_What is required_
Set down exactly the lines of the records from the top to the line containing "Given: Click the"; include both.

** Opening Material for this exercise block **

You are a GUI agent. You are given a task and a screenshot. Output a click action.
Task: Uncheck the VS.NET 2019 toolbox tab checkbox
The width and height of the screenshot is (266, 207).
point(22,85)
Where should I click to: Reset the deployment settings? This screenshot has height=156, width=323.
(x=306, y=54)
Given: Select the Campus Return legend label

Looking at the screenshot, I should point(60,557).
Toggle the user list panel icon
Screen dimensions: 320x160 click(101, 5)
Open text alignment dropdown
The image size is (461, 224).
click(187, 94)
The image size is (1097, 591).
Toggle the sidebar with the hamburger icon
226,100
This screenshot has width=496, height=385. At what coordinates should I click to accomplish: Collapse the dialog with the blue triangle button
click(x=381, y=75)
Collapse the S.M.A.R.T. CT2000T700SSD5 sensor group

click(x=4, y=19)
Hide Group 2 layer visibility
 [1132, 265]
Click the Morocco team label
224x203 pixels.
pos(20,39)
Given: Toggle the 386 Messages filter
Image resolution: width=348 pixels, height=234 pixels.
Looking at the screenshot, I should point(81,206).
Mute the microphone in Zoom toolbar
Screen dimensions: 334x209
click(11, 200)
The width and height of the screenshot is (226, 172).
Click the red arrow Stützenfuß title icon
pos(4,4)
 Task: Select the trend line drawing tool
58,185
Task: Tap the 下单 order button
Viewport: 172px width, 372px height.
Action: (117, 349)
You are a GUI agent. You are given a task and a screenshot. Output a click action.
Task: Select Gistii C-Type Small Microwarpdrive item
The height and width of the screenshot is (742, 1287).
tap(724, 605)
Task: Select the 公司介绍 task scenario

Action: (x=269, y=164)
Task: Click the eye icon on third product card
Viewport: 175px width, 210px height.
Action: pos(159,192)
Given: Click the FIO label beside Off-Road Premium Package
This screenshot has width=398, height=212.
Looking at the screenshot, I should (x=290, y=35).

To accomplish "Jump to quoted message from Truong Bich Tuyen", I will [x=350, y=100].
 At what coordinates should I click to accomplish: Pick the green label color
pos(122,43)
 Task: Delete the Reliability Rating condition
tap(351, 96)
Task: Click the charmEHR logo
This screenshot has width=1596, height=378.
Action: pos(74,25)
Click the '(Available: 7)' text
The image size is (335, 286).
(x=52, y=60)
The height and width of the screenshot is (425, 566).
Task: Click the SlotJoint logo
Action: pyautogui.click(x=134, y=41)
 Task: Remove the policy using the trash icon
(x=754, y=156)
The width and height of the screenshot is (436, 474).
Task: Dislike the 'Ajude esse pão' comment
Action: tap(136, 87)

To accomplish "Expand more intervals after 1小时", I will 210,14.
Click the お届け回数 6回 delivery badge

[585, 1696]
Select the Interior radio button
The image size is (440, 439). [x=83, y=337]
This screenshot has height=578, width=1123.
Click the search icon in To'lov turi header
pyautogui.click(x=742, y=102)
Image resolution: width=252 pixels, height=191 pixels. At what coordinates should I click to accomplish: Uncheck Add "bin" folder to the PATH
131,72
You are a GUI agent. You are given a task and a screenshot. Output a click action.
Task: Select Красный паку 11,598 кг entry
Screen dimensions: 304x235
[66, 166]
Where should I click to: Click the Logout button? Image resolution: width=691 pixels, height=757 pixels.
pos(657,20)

** Closing Material for this exercise block **

_Response_
You are a GUI agent. You are given a task and a screenshot. Output a click action.
Task: Uncheck the VS.NET 2019 toolbox tab checkbox
The width and height of the screenshot is (266, 207).
point(22,85)
Where should I click to: Reset the deployment settings? This screenshot has height=156, width=323.
(x=306, y=54)
Given: Select the Campus Return legend label

Looking at the screenshot, I should point(60,557).
Toggle the user list panel icon
Screen dimensions: 320x160 click(101, 5)
Open text alignment dropdown
The image size is (461, 224).
click(187, 94)
The image size is (1097, 591).
Toggle the sidebar with the hamburger icon
226,100
This screenshot has width=496, height=385. At what coordinates should I click to accomplish: Collapse the dialog with the blue triangle button
click(x=381, y=75)
Collapse the S.M.A.R.T. CT2000T700SSD5 sensor group

click(x=4, y=19)
Hide Group 2 layer visibility
 [1132, 265]
Click the Morocco team label
224x203 pixels.
pos(20,39)
Given: Toggle the 386 Messages filter
Image resolution: width=348 pixels, height=234 pixels.
Looking at the screenshot, I should point(81,206).
Mute the microphone in Zoom toolbar
Screen dimensions: 334x209
click(11, 200)
The width and height of the screenshot is (226, 172).
Click the red arrow Stützenfuß title icon
pos(4,4)
 Task: Select the trend line drawing tool
58,185
Task: Tap the 下单 order button
Viewport: 172px width, 372px height.
Action: (117, 349)
You are a GUI agent. You are given a task and a screenshot. Output a click action.
Task: Select Gistii C-Type Small Microwarpdrive item
The height and width of the screenshot is (742, 1287).
tap(724, 605)
Task: Select the 公司介绍 task scenario

Action: (x=269, y=164)
Task: Click the eye icon on third product card
Viewport: 175px width, 210px height.
Action: pos(159,192)
Given: Click the FIO label beside Off-Road Premium Package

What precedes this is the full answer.